◆ Task inputs

☆ ☆ ☆

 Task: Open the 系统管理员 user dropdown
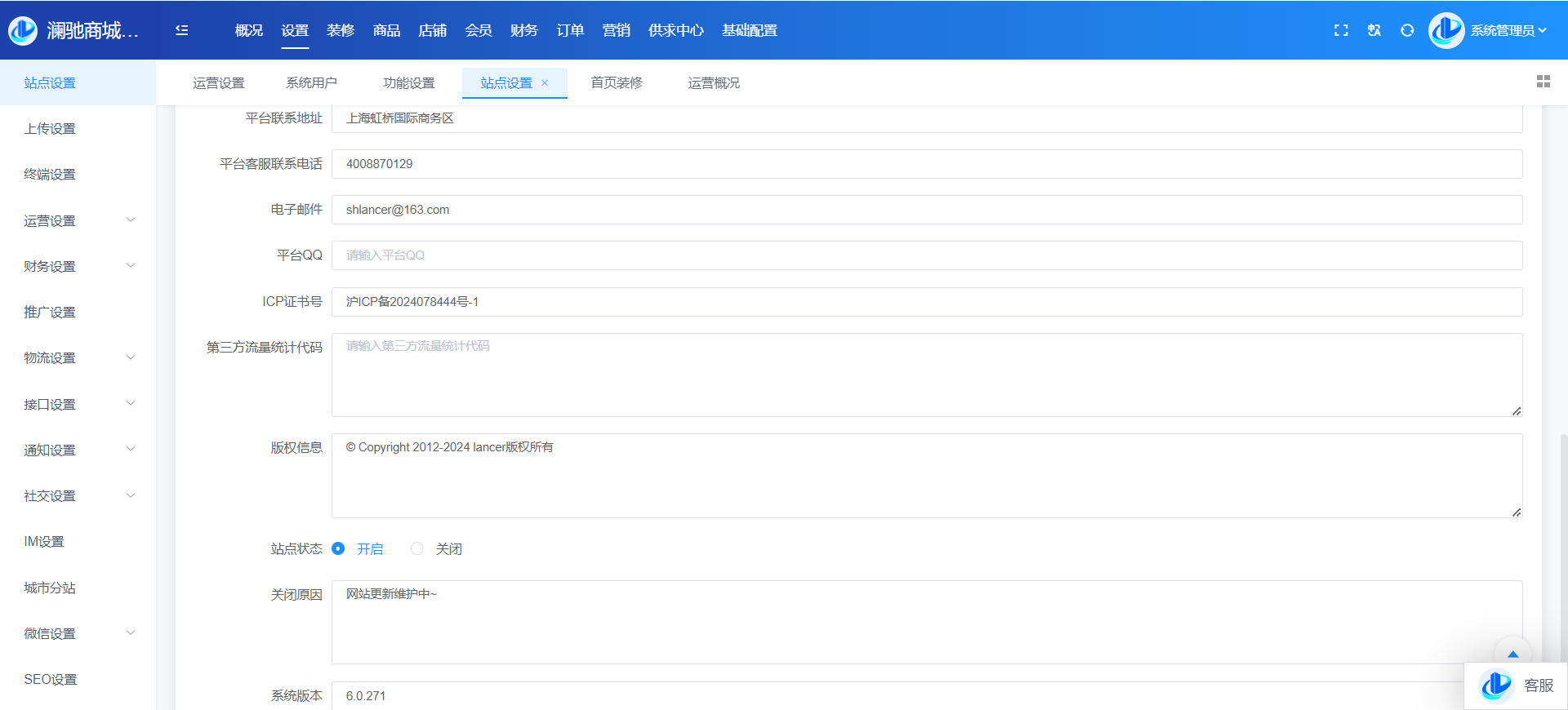click(x=1507, y=30)
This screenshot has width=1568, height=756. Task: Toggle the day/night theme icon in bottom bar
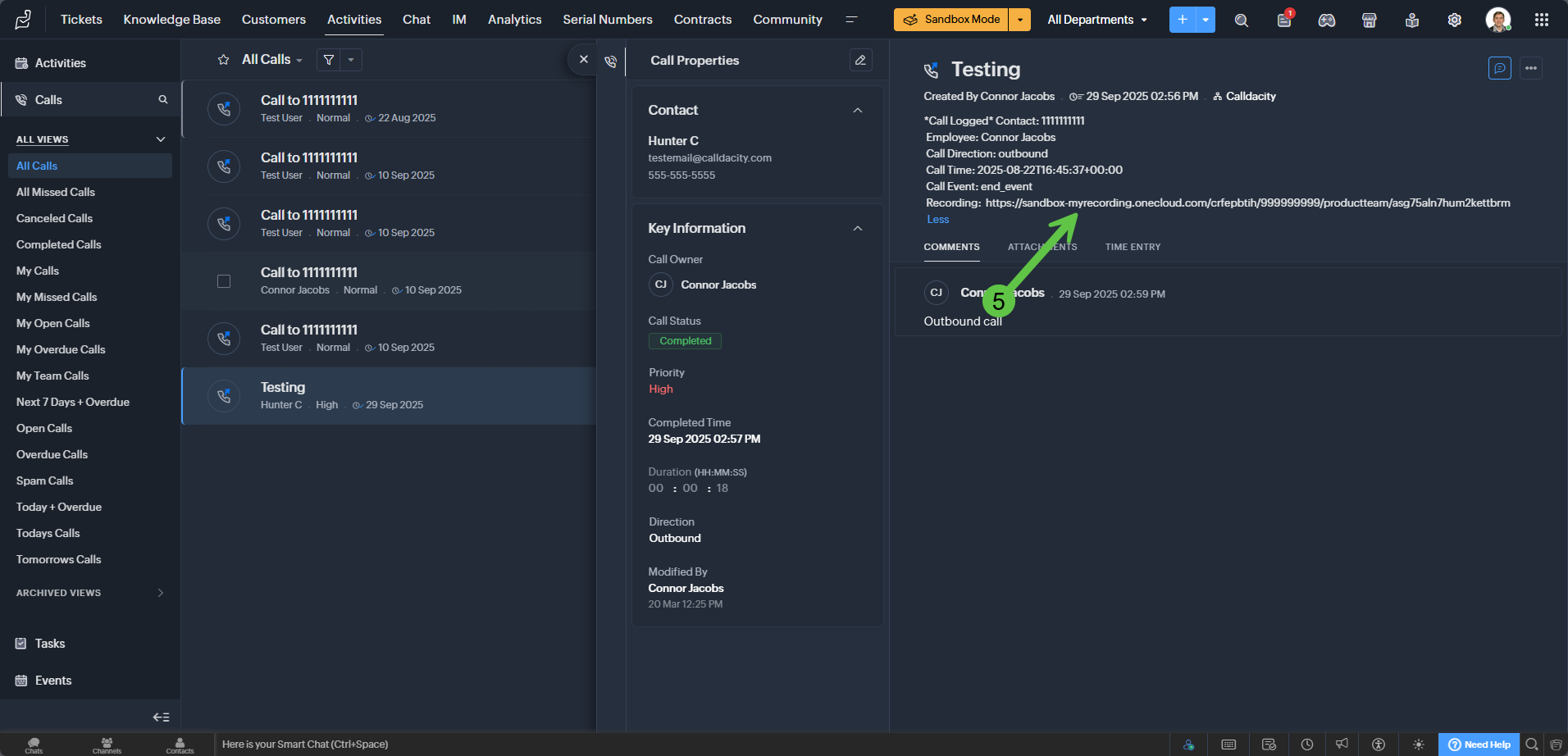pyautogui.click(x=1418, y=745)
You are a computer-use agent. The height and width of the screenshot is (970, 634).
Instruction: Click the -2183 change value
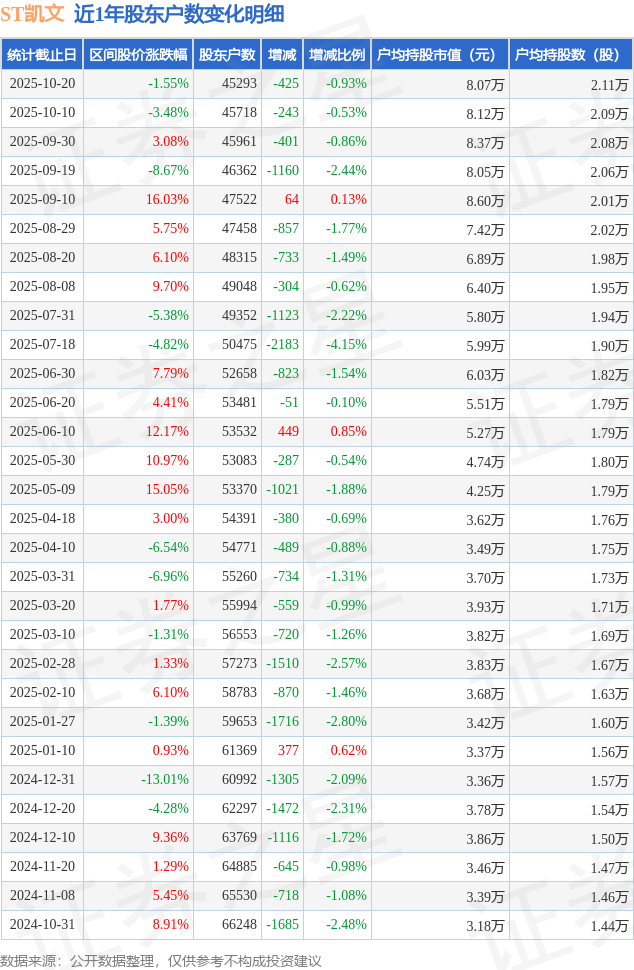click(x=283, y=345)
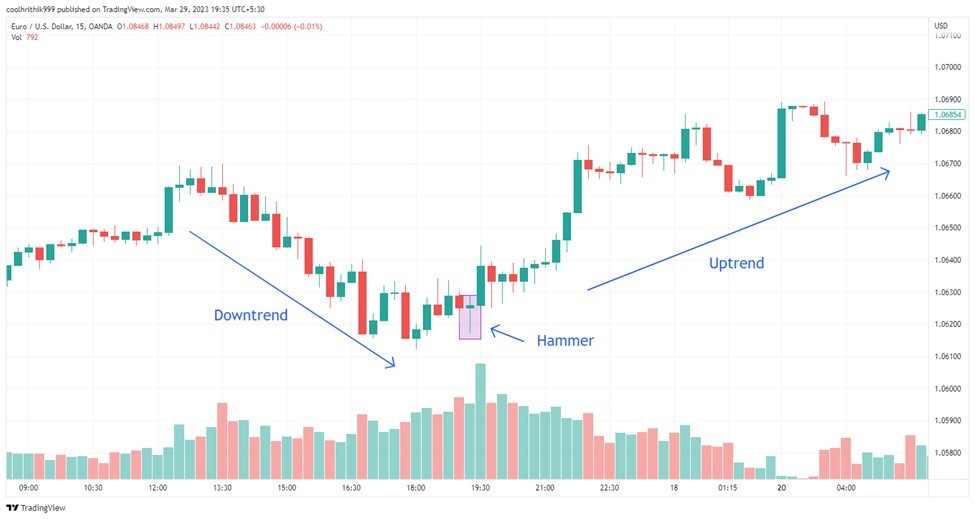Click the published on TradingView.com header text

pyautogui.click(x=134, y=9)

☆ ☆ ☆

◆ Task description
Please transcribe the entries exactly, omitting the images.

◆ Expected output
 Task: Open the 系统管理员 user dropdown
click(x=1507, y=30)
This screenshot has width=1568, height=756. Task: Toggle the day/night theme icon in bottom bar
pyautogui.click(x=1418, y=745)
You are a computer-use agent. The height and width of the screenshot is (970, 634).
Instruction: Click the -2183 change value
click(x=283, y=345)
Click the published on TradingView.com header text

pyautogui.click(x=134, y=9)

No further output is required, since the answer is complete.